• Source extract
Among Dalits, a restlessness mainstream parties choose to ignore

http://indianexpress.com/article/india/india-news-india/among-dalits-a-restlessness-mainstream-parties-choose-to-ignore-2754275/

At the big Valimiki Basti adjoining Feroze Shah Kotla, in the heart of the national capital, Pradeep, a safai karamchari (cleaner) with the Municipal Corporation of Delhi (MCD), isn’t sure what all the fuss is. “Ambedkar Jayanti? What’s that? Woh to Chama**n ki hoti hai. Hum thode hi… (Jatavs celebrate that; we don’t), ” he says.

Rakesh Nath, another safai karmchari, is certain the anniversary fell on Thursday. yesterday). After all, “some people were distributing gifts, sweets yesterday.” Chahat Raj, an 18-year-old aspirant gym-trainer with bulging biceps, cannot recall who Ambedkar was. “Something was there (on Ambedkar) in school. Yaad nahin (can’t recall).”

The slum cluster of nearly 400 homes of Valmiki, a major caste under the Scheduled Castes (SC) category, underlines the inherent irony of Dalit politics today. It also reinforces Ambedkar’s wisdom that divided in myriad castes, Hinduism finds little to unite.

Another aspect of this irony vibrates in Delhi’s renowned Jawaharlal Nehru University (JNU), where three SC youths, cramped in a hostel room, are busy writing a paper. The campus has recently seen a pulsating union of “Jai Bhim” and “Lal Salaam”, followers of Ambedkar and Lenin, now seemingly evolving on many campuses across the country. The trio, leaders of Birsa Ambedkar Phule Students’ Association (BAPSA), disagree — completely. “Murder of Social Justice: The unity of Left and Ambedkaraites cannot be built on the carcass of social justice,” the paper’s title reads. “The present JNUSU under the leadership of Kanhaiya Kumar has lost its legitimacy for us,” a sentence notes, listing how Kumar and his AISF, the students’ wing of the Communist Party of India, have destroyed the Dalit cause. “What you hear about JNU from outside, slogans like ‘Brahamanvad Murdabad’, is superficial. This campus has as much discrimination against Dalits as any other place. Kanhaiya talks about the Left and Dalit unity but did not even table our concerns at the board meeting. The Left makes rhetoric, but does little for Dalits,” says Uday, a BAPSA member.

Odisha resident Chinmaya, a co-founder of BAPSA, is doing his PhD on Ambedkar and Lenin. “The Left has never understood the caste system,” he says, and cites RTI data: between 2008 and ’15, only 64 SC, 28 ST and 108 OBC students were directly admitted to PhD programmes in JNU. This, against 677 students of General categories. “Most of the seats for SC students and teachers are vacant here,” they say.

[Collection entries]
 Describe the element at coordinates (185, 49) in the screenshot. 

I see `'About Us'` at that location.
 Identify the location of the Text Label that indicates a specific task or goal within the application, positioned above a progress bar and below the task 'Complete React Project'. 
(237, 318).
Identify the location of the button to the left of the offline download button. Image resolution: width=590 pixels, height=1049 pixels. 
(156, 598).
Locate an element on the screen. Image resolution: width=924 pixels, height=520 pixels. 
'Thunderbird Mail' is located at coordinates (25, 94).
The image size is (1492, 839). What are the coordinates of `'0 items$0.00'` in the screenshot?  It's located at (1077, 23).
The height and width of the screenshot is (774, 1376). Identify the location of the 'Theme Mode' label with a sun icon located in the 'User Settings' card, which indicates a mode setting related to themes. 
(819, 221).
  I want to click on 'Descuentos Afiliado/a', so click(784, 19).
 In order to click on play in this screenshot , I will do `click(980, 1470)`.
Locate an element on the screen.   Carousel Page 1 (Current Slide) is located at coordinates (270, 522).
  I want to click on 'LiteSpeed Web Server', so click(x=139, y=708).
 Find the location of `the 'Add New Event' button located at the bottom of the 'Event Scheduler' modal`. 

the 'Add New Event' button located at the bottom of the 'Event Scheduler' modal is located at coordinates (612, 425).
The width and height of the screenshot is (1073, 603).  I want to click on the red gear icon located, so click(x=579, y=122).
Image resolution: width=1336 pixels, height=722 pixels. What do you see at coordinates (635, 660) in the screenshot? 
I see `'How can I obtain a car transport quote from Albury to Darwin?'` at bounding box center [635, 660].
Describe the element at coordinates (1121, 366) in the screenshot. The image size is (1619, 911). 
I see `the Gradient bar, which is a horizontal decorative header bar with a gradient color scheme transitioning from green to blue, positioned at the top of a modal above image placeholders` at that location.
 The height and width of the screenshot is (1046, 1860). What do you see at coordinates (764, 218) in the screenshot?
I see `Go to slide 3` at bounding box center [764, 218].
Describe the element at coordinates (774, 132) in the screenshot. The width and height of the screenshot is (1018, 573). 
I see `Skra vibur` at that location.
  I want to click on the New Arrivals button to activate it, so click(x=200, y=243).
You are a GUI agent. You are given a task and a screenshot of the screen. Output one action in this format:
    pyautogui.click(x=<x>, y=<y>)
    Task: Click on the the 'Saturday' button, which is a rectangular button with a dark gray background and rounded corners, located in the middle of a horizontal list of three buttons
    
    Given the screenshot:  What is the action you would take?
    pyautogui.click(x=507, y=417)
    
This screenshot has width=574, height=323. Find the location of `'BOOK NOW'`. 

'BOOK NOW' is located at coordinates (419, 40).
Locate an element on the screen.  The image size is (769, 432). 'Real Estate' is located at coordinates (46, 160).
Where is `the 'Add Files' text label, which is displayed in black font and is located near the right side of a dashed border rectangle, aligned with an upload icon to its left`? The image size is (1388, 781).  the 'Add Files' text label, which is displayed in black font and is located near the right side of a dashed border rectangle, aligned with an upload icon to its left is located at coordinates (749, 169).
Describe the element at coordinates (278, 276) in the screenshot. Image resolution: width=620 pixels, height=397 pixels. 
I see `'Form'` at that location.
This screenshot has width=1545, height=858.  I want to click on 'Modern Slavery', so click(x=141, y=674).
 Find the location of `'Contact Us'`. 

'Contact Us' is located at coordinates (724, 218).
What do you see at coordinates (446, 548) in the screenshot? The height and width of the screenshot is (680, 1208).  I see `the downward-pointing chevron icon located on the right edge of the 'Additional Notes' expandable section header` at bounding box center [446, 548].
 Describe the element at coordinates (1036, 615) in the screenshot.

• Questions
1. According to the article on Dalit politics, how many homes make up the Valmiki slum cluster?
2. Reproduce the article on Dalit politics between "The slum cluster" and "little to unite.", inclusive, replacing "slum cluster" with "settlement".
3. Continue the article on Dalit politics from the point where it stops.

• Your responses
1. Nearly 400 homes.

2.
The settlement of nearly 400 homes of Valmiki, a major caste under the Scheduled Castes (SC) category, underlines the inherent irony of Dalit politics today. It also reinforces Ambedkar’s wisdom that divided in myriad castes, Hinduism finds little to unite.

3.
The mood echoes in a band of teenage girls of Karol Bagh — Daughters of Savitri Band, they call their team. Savitri Phule was a noted social reformer. “Teri ankhon men aansoo hain, tere sine men shole hain. (Your eyes are full of tears. There is a fire burning in your chest),” they sing at a rally on Ambedkar at Jantar Mantar, where people from across the country have assembled to pay homage to the political India’s latest icon. They know a bit about Ambedkar, mock the government’s celebrations, and assert that discrimination exists all over. “The nature of discrimination has changed from what it was during his (Ambedkar) time, but it exists. In school, we are made to sit separately. Teachers humiliate our parents,” says Anjana, doing BCom from Open School. Shilpa, who recently took the Class XII Boards, says: “Even today it’s a Dalit who sweeps. Why doesn’t any upper caste (person) clean gutters? If governments really want to do something for us, they must stop hiring Dalits for scavenging and sweeping.” Move across Dalit bastis and it becomes clear that barring those affiliated to political parties, most SCs have little hopes from politicians. “The BJP doesn’t like Dalits — let’s be clear on that,” says Sanjay Pawar, a safai karmchari who lives in a JJ Camp at Dhaula Kuan and has assembled with community members at Delhi government’s event on Ambedkar at Talkatora Stadium. When reminded that the RSS runs Samrasta programmes for SCs, Ram Kishan says, “They are lying. Theirs is a Brahmanical order. They come only for their interests.”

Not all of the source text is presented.